Tank containers are a common fixture in Australian roads. These containers are used to ferry a large number of items ranging from petroleum and its products to food.

A tank container is a serious investment, and you need to ensure that you get maximum value for money spent on this investment. This article highlights a few things that you should find interesting as you make plans for the all-important purchase.

Steel Is Not The Only Tank Material

Steel is by no means the only material used to manufacture tank containers. It's perhaps the most commonly used material for various reasons. For one, it's a sturdy material that has the structural strength to bear the weight of transit goods placed inside the tank.

Secondly and perhaps more importantly, steel is compatible with many of the items commonly transported using tank containers. The items referred to range from food grade products to hazardous chemicals and everything in between. Steel is compatible with food grade products because it's a non-toxic metal. Compatibility with hazardous chemicals stems from its superior chemical resistance.

Alternative Materials Hold Great Promise

Tank containers made of composite materials are increasingly gaining preference in the shipping industry. The increasing preference can be explained by the fact that composite tank containers are lighter than their steel counterparts and that they can carry more product than a steel tank would have carried with each trip. A lighter container easily translates into improved fuel efficiency, while the extra carrying capacity reduces the number of trips required. This is a logical explanation for the projected 5-10% reduction in shipping costs that a composite tank can help to achieve.

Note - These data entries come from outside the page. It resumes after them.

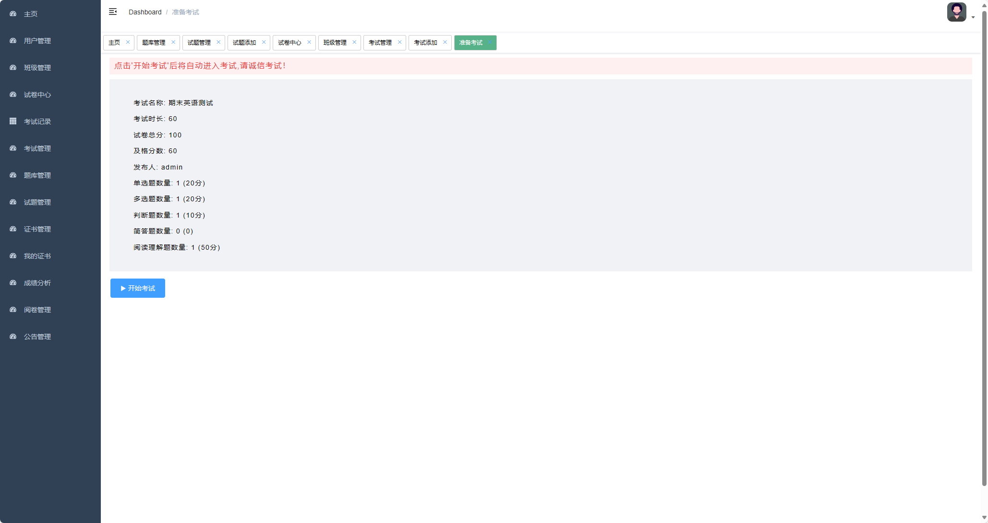Screen dimensions: 988x523
Task: Click the 开始考试 button
Action: click(x=138, y=288)
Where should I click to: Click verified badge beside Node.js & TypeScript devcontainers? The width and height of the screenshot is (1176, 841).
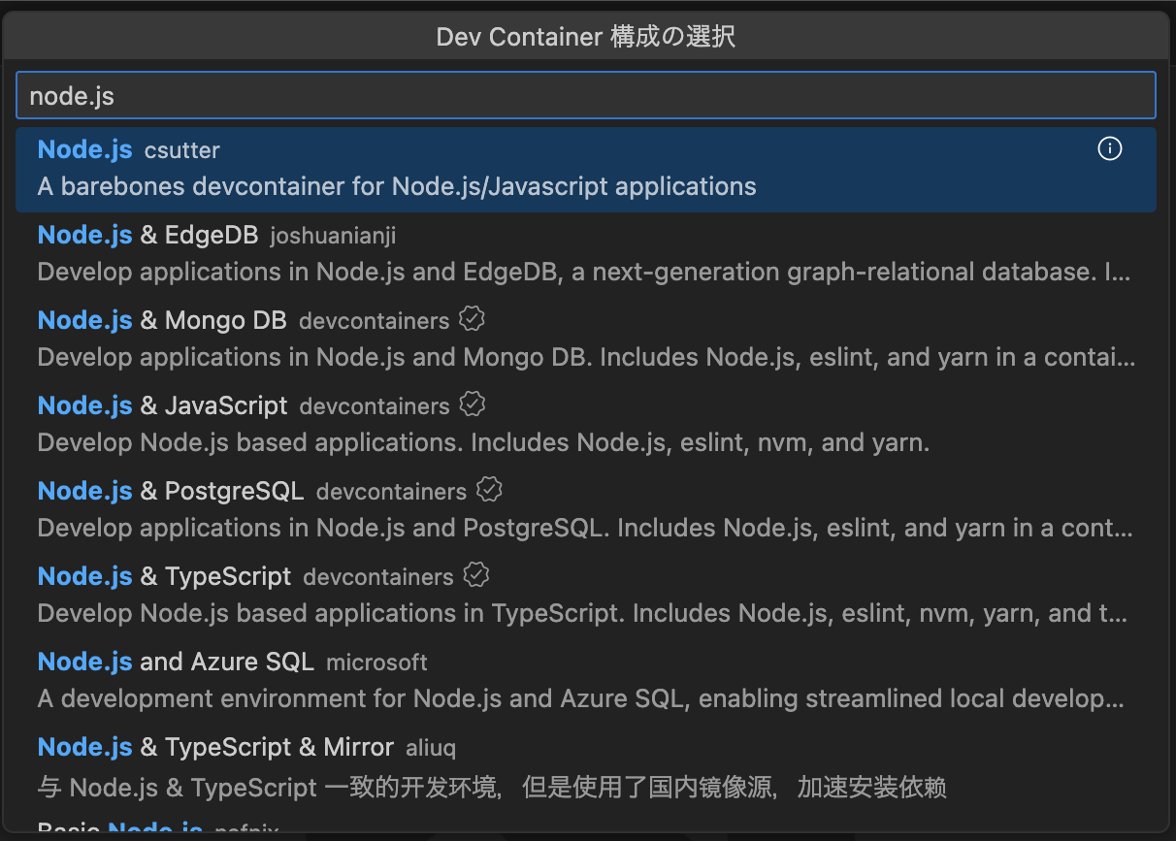(475, 575)
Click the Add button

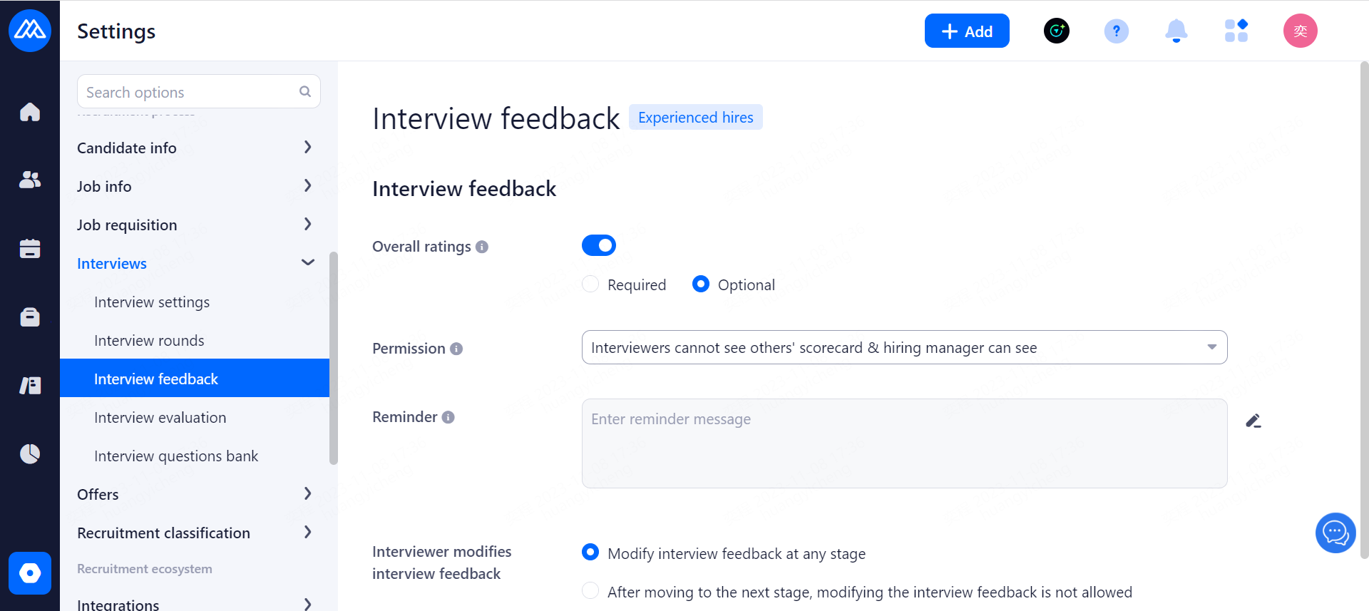coord(966,31)
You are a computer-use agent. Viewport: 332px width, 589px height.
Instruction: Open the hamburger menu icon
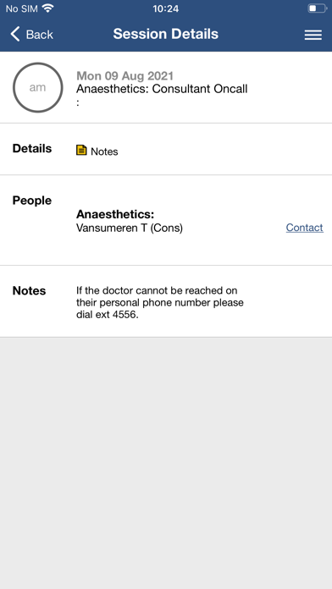click(313, 35)
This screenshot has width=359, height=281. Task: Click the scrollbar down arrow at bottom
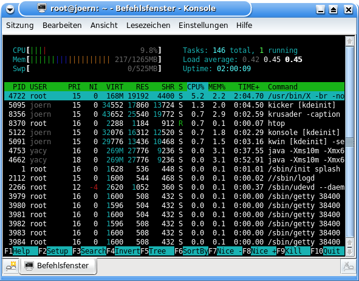pos(350,252)
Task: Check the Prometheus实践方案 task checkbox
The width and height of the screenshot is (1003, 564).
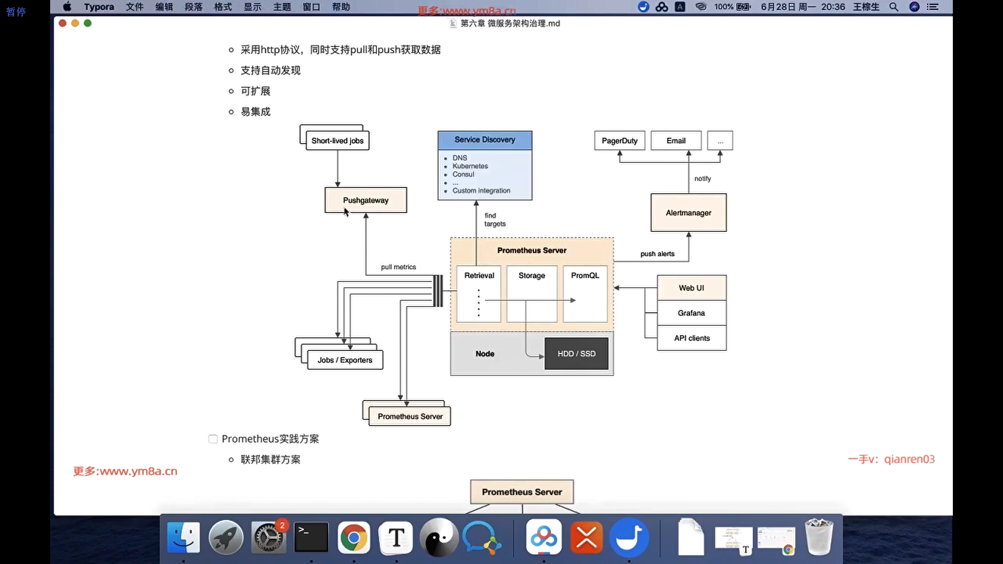Action: click(213, 439)
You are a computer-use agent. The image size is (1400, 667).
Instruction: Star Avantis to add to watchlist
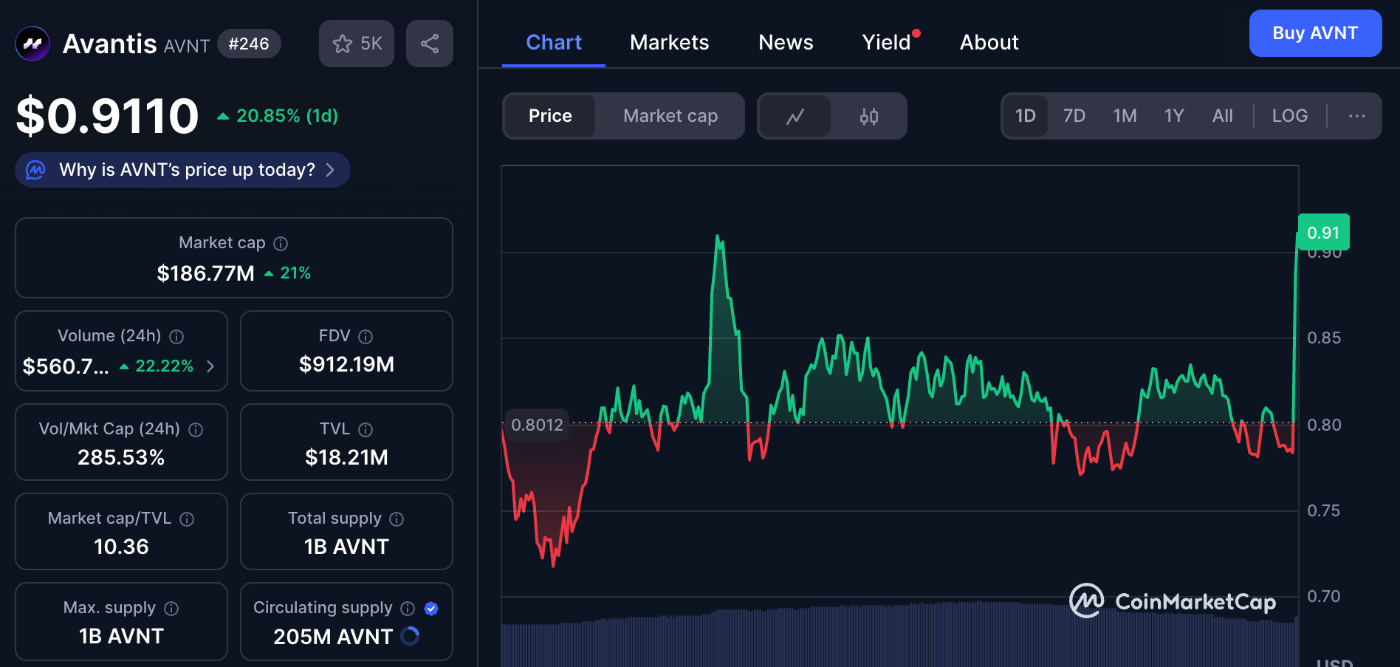pos(357,44)
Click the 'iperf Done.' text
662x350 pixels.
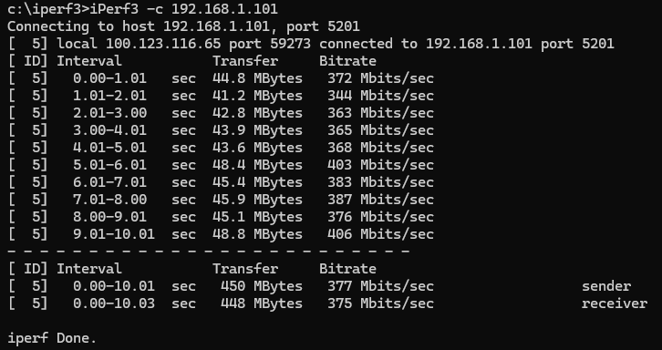coord(52,338)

Don't Forget The Wall-Lining

Tank containers have their walls lined with different products in order to protect the tank's walls against corrosive elements that may be carried into the tank as part of the liquid/fluid or gas being shipped.

The best choice of tank lining will depend on the type of product that's to be transported. For example, containers used for gas transport would need to have a zinc lining that protects against tank corrosion. The zinc lining wouldn't be ideal for a container that's to be used to transport hydrochloric acid. The acid could easily dissolve the zinc lining, thereby leaving your tank walls exposed. Rubber would be a more ideal lining material for tank containers to be used in the transportation of acids and highly acidic solutions.